Henry Lee is Chinese. The button on his coat will tell you that if you see him on the street, walking to his all-white prep school. His home in Seattle's Chinatown sits only blocks from Nihonmachi, the Japanese section of the city, but to his parents Nihonmachi is a no-mans land filled with evil, murderous people. America and China are both at war with Japan and the atrocities in his homeland only serve to further demonize the Japanese in Henry's fathers eyes. Henry's parents want him to be American and in an excess of zeal for this goal ban him from speaking Cantonese at home even though that is all they understand. This is the first of many disconnects for Henry. He is caught between cultures, teased and laughed at by the other Chinese children for going to the white school and then bullied at that school by his white classmates. Drawn to the jazz he hears on his walks to and from school, Henry strikes up a friendship with Sheldon, a black street musician. The music touches a place in Henry that nothing else has in his young life. In school, as a "scholarship" student, Henry must work in the school cafeteria every day at lunch with Miss Beatty, the gruff lunch lady.

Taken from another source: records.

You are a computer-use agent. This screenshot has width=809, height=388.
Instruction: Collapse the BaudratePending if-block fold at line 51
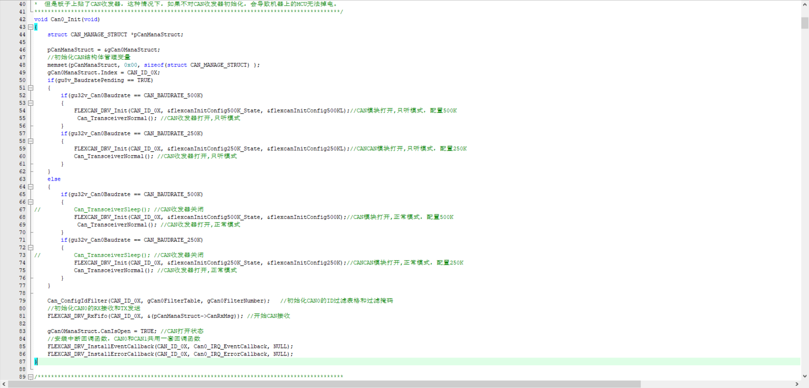tap(31, 88)
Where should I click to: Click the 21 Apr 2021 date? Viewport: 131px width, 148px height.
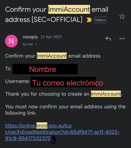[x=51, y=37]

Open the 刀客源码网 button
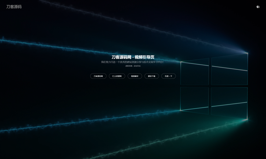[98, 76]
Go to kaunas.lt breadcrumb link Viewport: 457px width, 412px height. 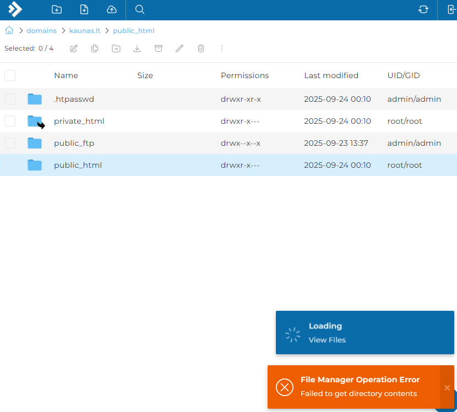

This is yet another opportunity for his fellow students to make fun of him as Miss Beatty leaves him to serve lunch alone while she goes out for her break as soon as he gets there. Then one day, there is another scholarship student in the cafeteria to help him, an Asian girl named Keiko. Henry is no longer the only Asian in the school, but he is still the only Chinese student.Hotel on the Corner of Bitter and Sweet deals with many things - race and ethnicity, family, loss, Seattle jazz and the Japanese internment during the war. However, the true essence of this novel is a love story. It is a story of hope against great odds and the surprise and joy of finding something that you thought was lost forever. This is a beautifully written novel. I highly recommend it.